For my part, I believe that patents are important and that they do provide valuable incentive for people to invent. I also believe they provide a very strong disincentive as well, as anyone trying to bring a new idea to market will likely find they infringe upon multiple process and/or technology patents, meaning they will be subject to legal manoeuvrings, either in setting up licensing agreements, at the civil end, to cease-and-desist demands, through to aggressive legal action.
It's my assessment, as an external observer, that the patent system, in its current state, provides benefits to larger companies to invest in research while adding barriers to smaller groups or individuals developing new products and technologies.

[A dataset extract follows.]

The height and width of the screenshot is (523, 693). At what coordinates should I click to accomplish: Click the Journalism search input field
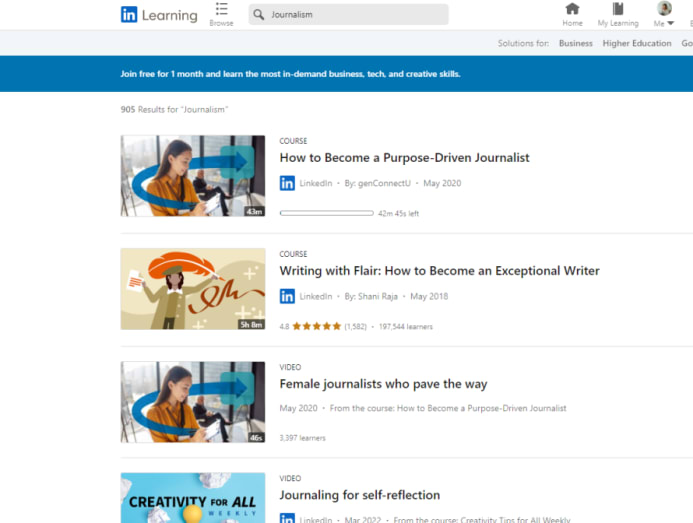coord(355,15)

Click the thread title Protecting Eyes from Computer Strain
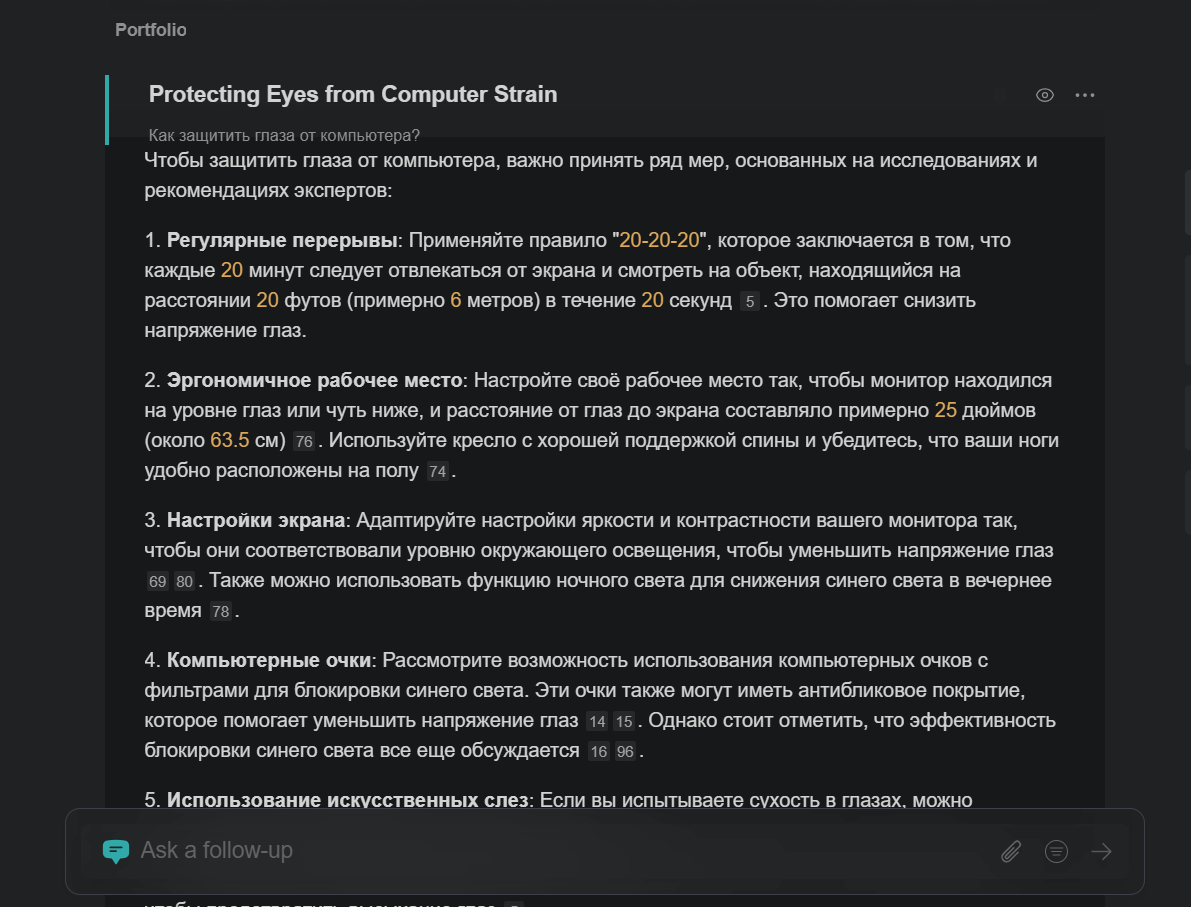point(353,95)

Without the protections of a broad patent portfolio, such smaller entities are at risk of being litigated into oblivion by those larger companies who wish to either exploit 'easy' targets or destroy competitors.
Of course, patents and the legal processes for suing against infringement can and do protect individuals and start-ups from having their inventions stolen by competitors and provide compensation and reward for their work. It's just that the way things have become, there are innumerable patents out there that should not be worth the proverbial paper they're printed on but yet are used to extract millions in settlements and damages, and in doing so, act as a disincentive to innovation; the opposite aim of the patent system.
* - With the exception of @jake, who likely continues to make a handsome living from software patents licensed to Google and firmware patents licensed to Intel and ARM.
" Such a principle would lead to the absurd result of allowing the patenting the computerized use of even the most basic abstract ideas"
Right, who's going to tell her? This is exactly what we have now... scroll and bounce anyone?
Finally,,, a judge who appears to have sense.
@Turtle,,, its the patent attorneys who pushed this & the patent officer that granted it that should be executed lol..
It seems to me that a key plank of the fight against patent trolls needs to be laid at the Patent Office. Currently it has no incentve to stop issuing questionable patents, no doubt reasoning that it minimises its own workload and that interested parties will just fight it out in court. Maybe if it was made to fund the defendant's legal costs it would concentrate minds a bit better.